Mais tout est guerre, selon lui ; « la taupe cannibale » de la furia francese rampe et gronde partout, même en temps de paix. Dans le couple ; lors des émeutes ; dans les files d’attente devant une pharmacie de nuit où l’on cherche à grappiller une place ; dans l’acte de consommer (le narrateur lit le mot « enfant » sur une barquette de viande, à côté d’abats étiquetés « animaux »). Violence partout tapie, partout à l’oeuvre. L’État lui-même « veut que l’autre se taise ; il faut le réduire à quia, trancher sa gorge parlante ».

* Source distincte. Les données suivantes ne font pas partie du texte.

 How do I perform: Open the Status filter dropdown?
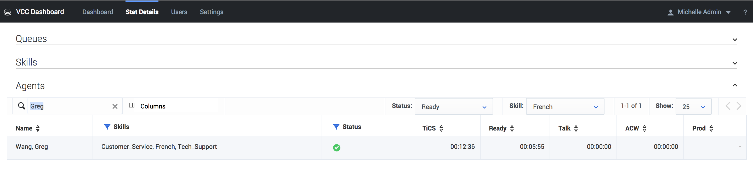[453, 107]
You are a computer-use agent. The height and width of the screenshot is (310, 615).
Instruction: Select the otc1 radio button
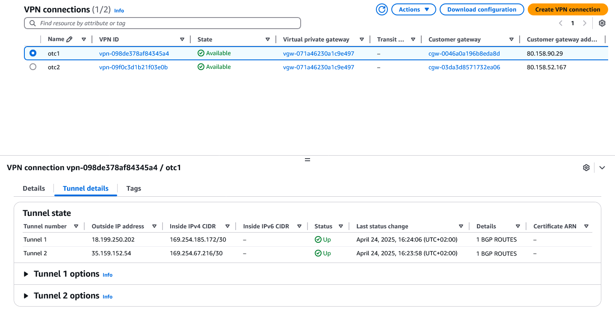tap(33, 53)
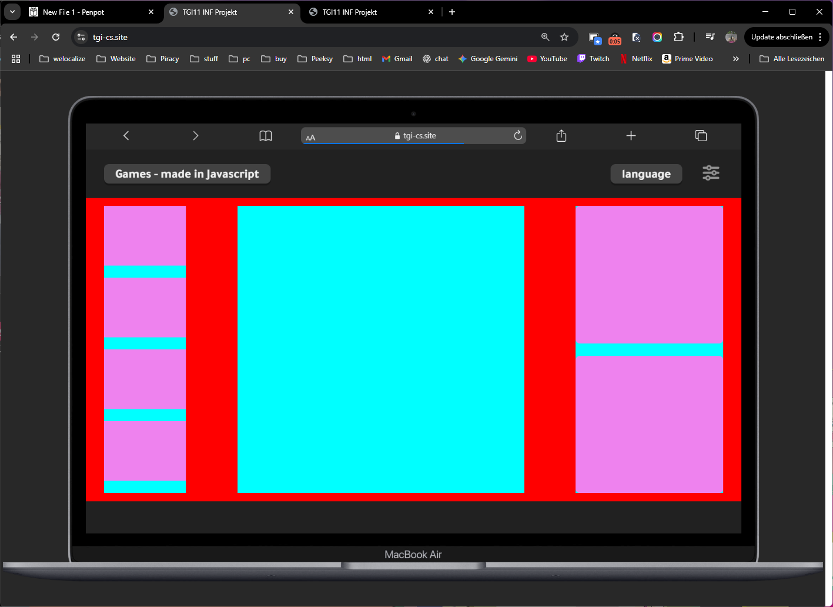
Task: Open the html bookmarks folder
Action: (358, 59)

La torture est au coeur du débat, jamais décrite, non plus que le compagnon du narrateur ne s’englue dans la poliorcétique des combats (l’art d’assiéger les villes). Il rappelle que «le français est la langue internationale de l’interrogatoire». L’impossible situation des pieds-noirs installe la perfide question de la race, « l’idée visible qui permet le contrôle. La ressemblance physique, confondue avec l’identité, permet le maintien de l’ordre ». Quand le narrateur demande au vétéran s’il a torturé, l’autre répond qu’il a fait pis : «Nous avons manqué à l’humanité.» Tout ce livre tient au creux d’une phrase : «On n’apprend pas impunément la liberté, l’égalité et la fraternité à des gens à qui on les refuse».

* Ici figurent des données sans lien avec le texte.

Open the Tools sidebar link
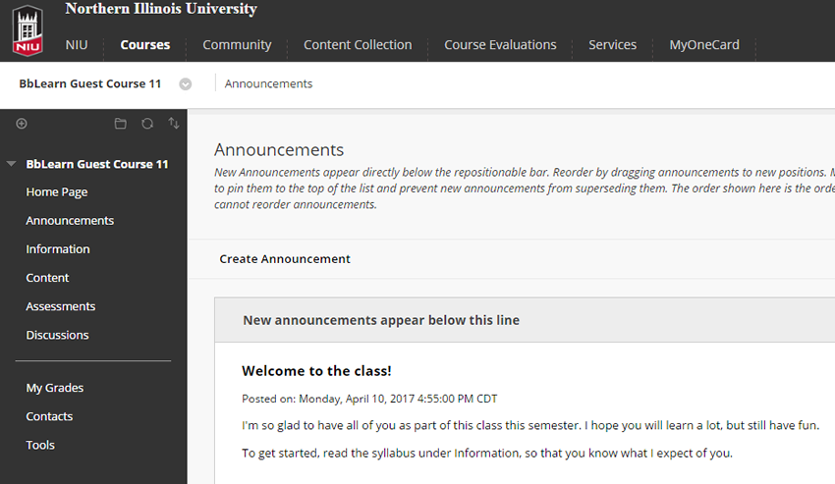The height and width of the screenshot is (484, 835). (x=40, y=445)
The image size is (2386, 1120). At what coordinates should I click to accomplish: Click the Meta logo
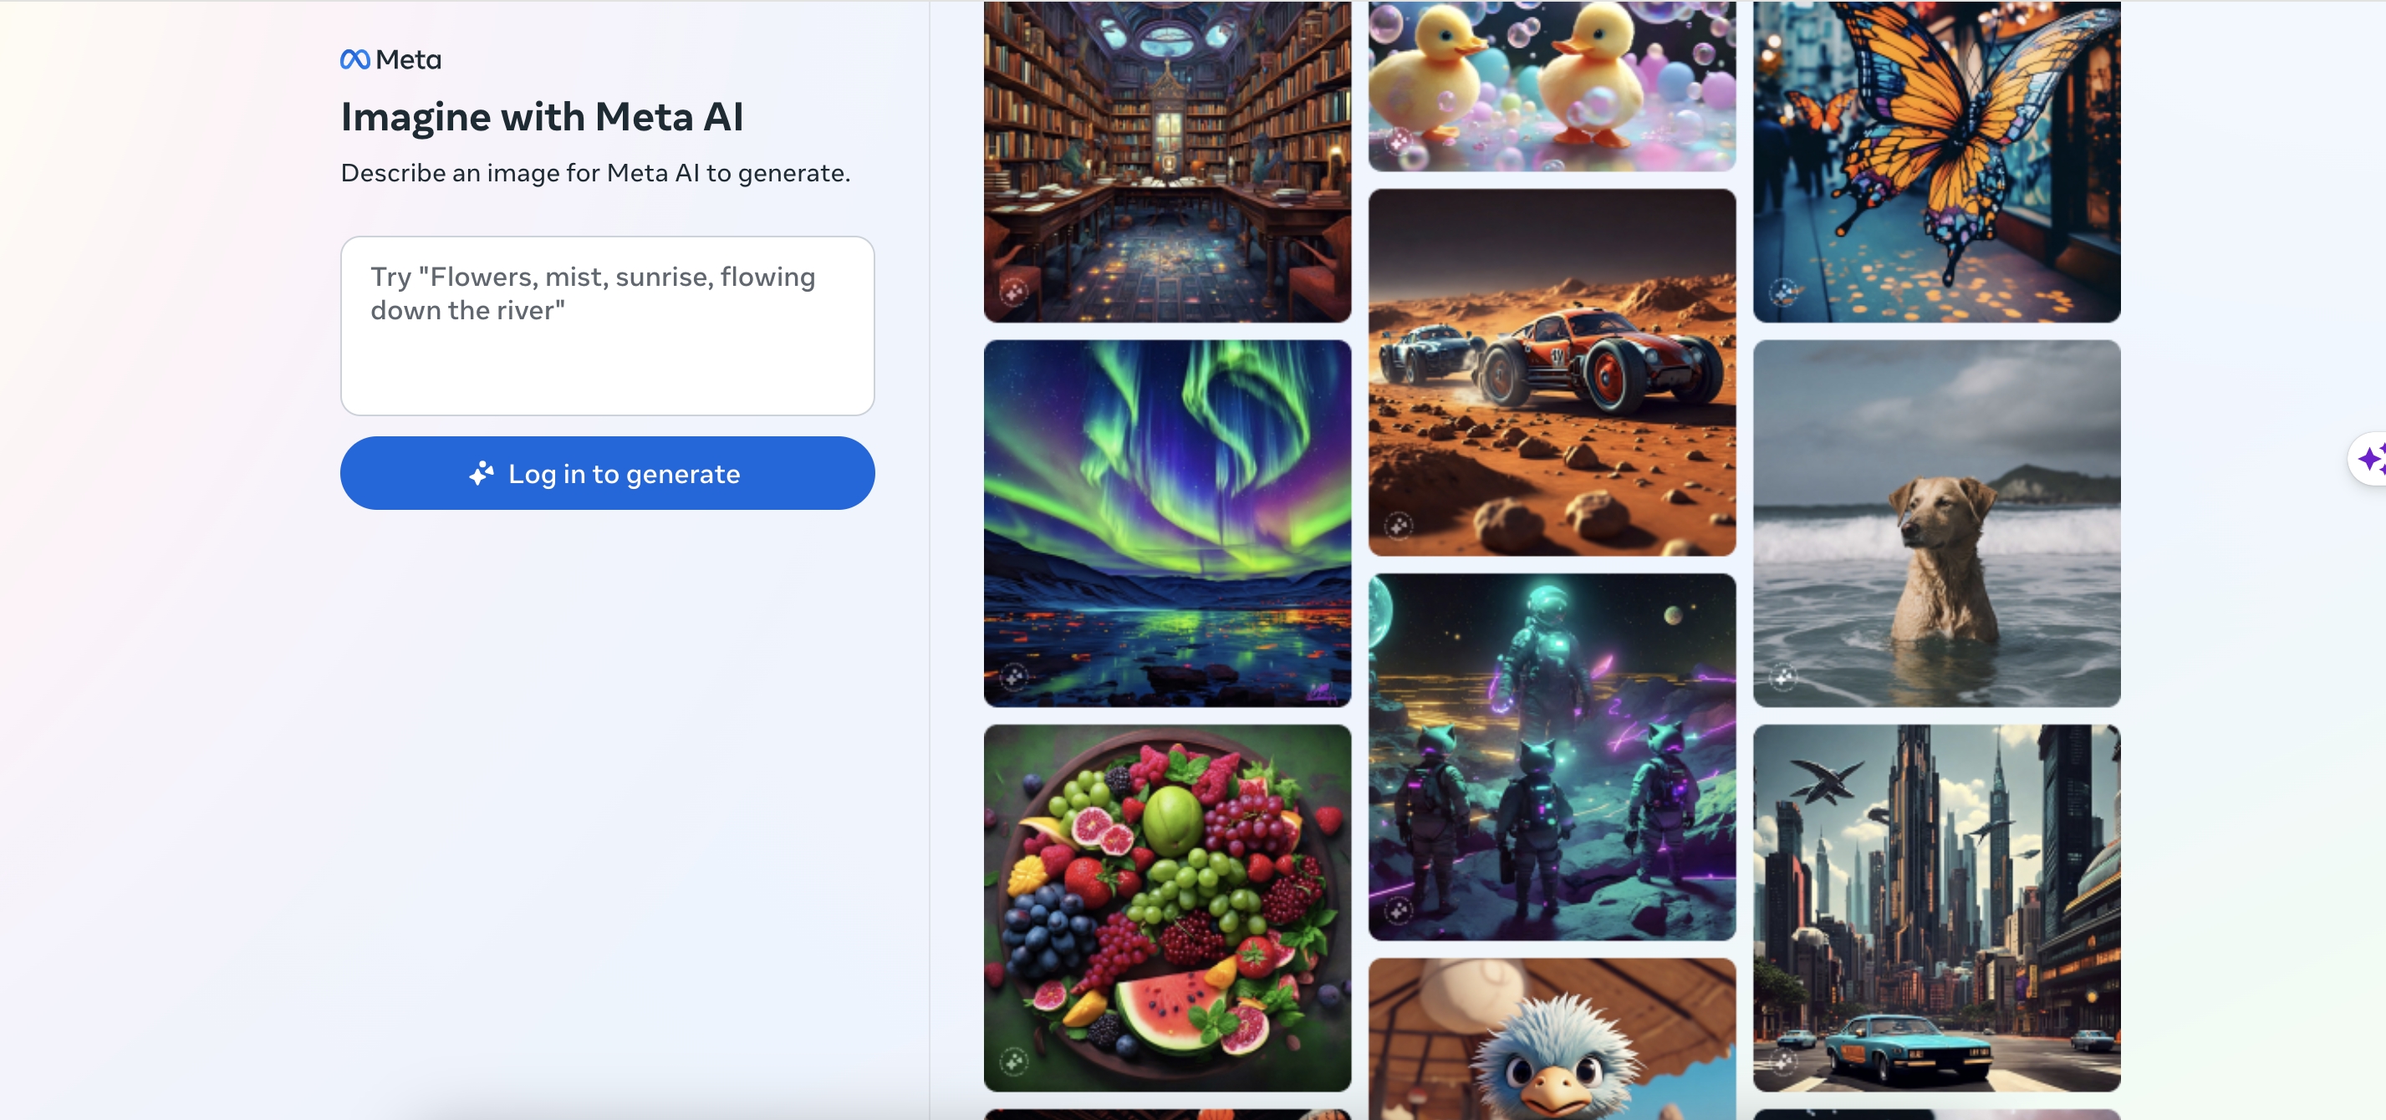point(390,59)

Inconnu dans le milieu de l’édition, Alexis Jenni ne le restera pas longtemps. Ce premier roman, chef-d’oeuvre de mesure, que rehaussent l’art et le désir salvateurs, est un coup de maître.





Par Vincent Landel




1 commentaire:

  1. quel blogue talentueux:))))
    merci:)))))

    puis-je vous offrir
    un de mes poèmes?

    M'EN VA T'CONTER UNE HISTOIRE VRAIE

    c'était un soir de carnaval
    vers les minuit silence total
    j'ai pris l'micro j'ai dit ça y est
    mesdames messieurs c'est important
    la p'tite Julie fête ses 5 ans

    t'aras du voir la foule chanter
    un beau bonne fête à écouter
    sans même bouger sans dire un mot
    la p'tite avait les yeux plein d'eau

    on aurait dit comme une poupée
    avec un coeur tout déchiré

    5 ans
    si tendre
    j'pouvais pas l'croire

    j'ai dit Julie ca va être ton soir
    tu vas choisir l'homme le plus beau
    donnes-y un bec c'est ton cadeau

    deux larmes
    coulèrent
    ses joues
    d'l'enfant

    lentement elle marcha vers l'arriere
    où des biberons buvaient leur bière
    des beaux nez rouges pis des cheveux blancs

    a dit
    le plus beau c'est mon grand père

    le vieux l'embrassa en braillant
    tellement y était fier pis content
    moé ben surpris j'es r'gardais faire

    d'ens bras l'un de l'autre
    y sont restés
    à s'consoler
    pis à s'moucher

    moé j'tourne la tête
    pis j'pars la valse
    c'est là que j'ai vu
    l'plus beau d'la fête

    une belle jeune fille de 19 ans
    valsait son père en l'embrassant
    un bec su l'front un bec sa joue
    en riait fort en disant vous

    le père s'sentait un peu gêné
    tout en gardant l'air distingué

    un p'tit clin d'oeil pour le chanteur
    ça m'a comme éclater l'coeur

    ça doit être ça l'paradis
    même si le corps devient poussière
    l'amour fait chanter nos misères
    quand ça nous vient des petits
    de nos petits

    Pierrot
    vagabond céleste

    Pierrot est l'auteur de l'Île de l'éternité de l'instant présent et des Chansons de Pierrot. Il fut cofondateur de la boîte à chanson Aux deux Pierrots. Il fut aussi l'un des tous premiers chansonniers du Saint-Vincent, dans le Vieux-Montréal. Pierre Rochette, poète, chansonnier et compositeur, est présentement sur la route, quelque part avec sa guitare, entre ici et ailleurs...

    Pierrot
    vagabond céleste
    www.reveursequitables.com
    www.enracontantpierrot.blogspot.com

    www.tvc-vm.com/studio-direct-2-35-1/le/vagabond/celeste/de/simon/gauthier



    LE VAGABOND CÉLESTE - SIMON GAUTHIER
    Le 2 avril 2013 à 20h00 - LITTÉRATURE ET POÉSIE
    Maison de la culture Côte-des-Neiges5290, chemin Côte-des-Neiges, Montréal, (Québec)

    Pierrot rêve de tout changer; il troque sa maison contre une paire de bottes, pour aller plus loin dans sa vie ! Depuis, il parcourt le Québec. Le rencontrer, c'est recevoir un grand souffle de poésie qui nous étreint, comme des bras chauds venus nous réconforter durant une nuit d'hiver sans abri ! Un récit émouvant, porteur d'avenir.